> **Aim of the task**
Starting with the line with "Given: Click the" and going on through the line with "Looking at the screenshot, I should 584,385.", write out only those lines again and change "pencil" to "pen", with everything else unchanged. Leave the pictures out of your answer.

> **Data shown**
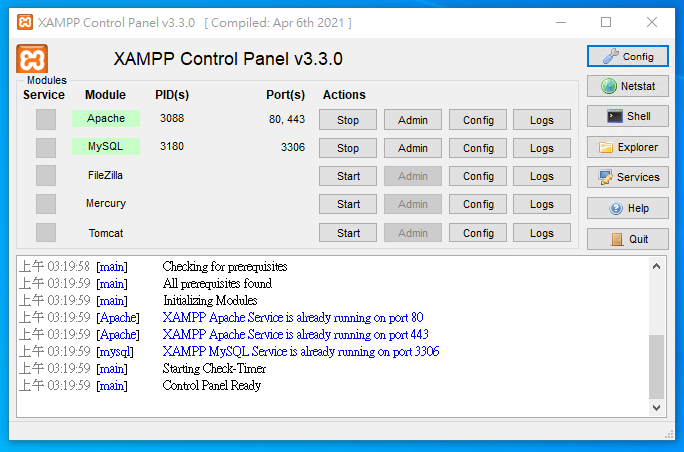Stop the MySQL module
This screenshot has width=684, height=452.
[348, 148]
--
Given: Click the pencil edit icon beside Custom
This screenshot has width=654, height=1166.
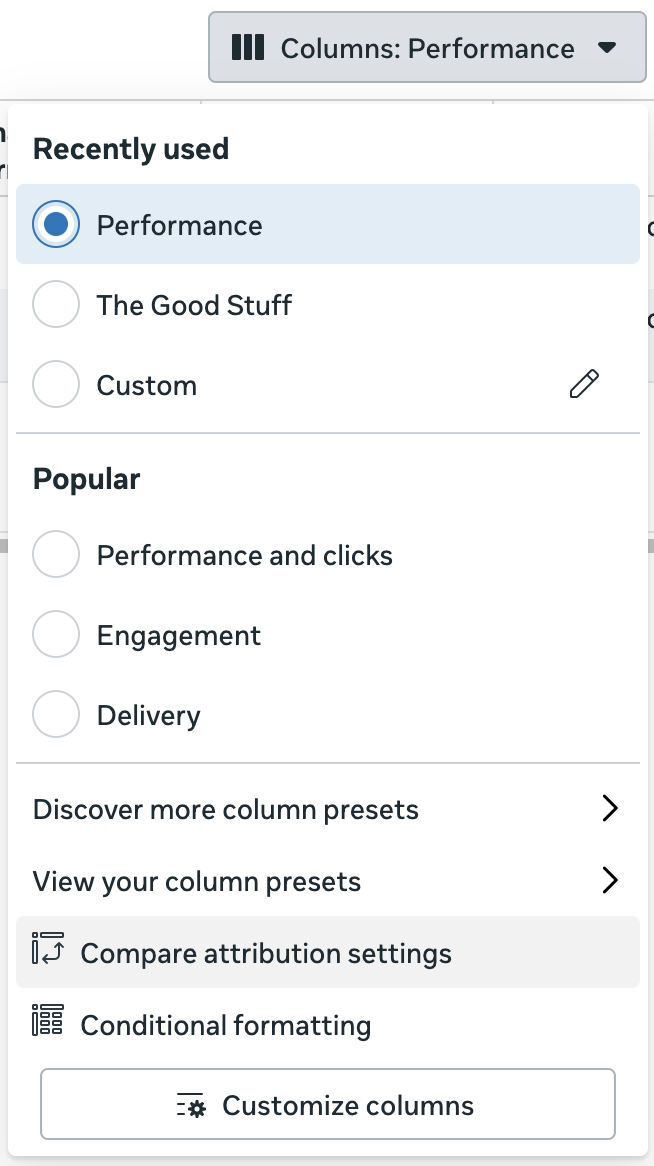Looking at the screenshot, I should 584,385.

> **Right answer**
Given: Click the pen edit icon beside Custom
This screenshot has width=654, height=1166.
Looking at the screenshot, I should 584,385.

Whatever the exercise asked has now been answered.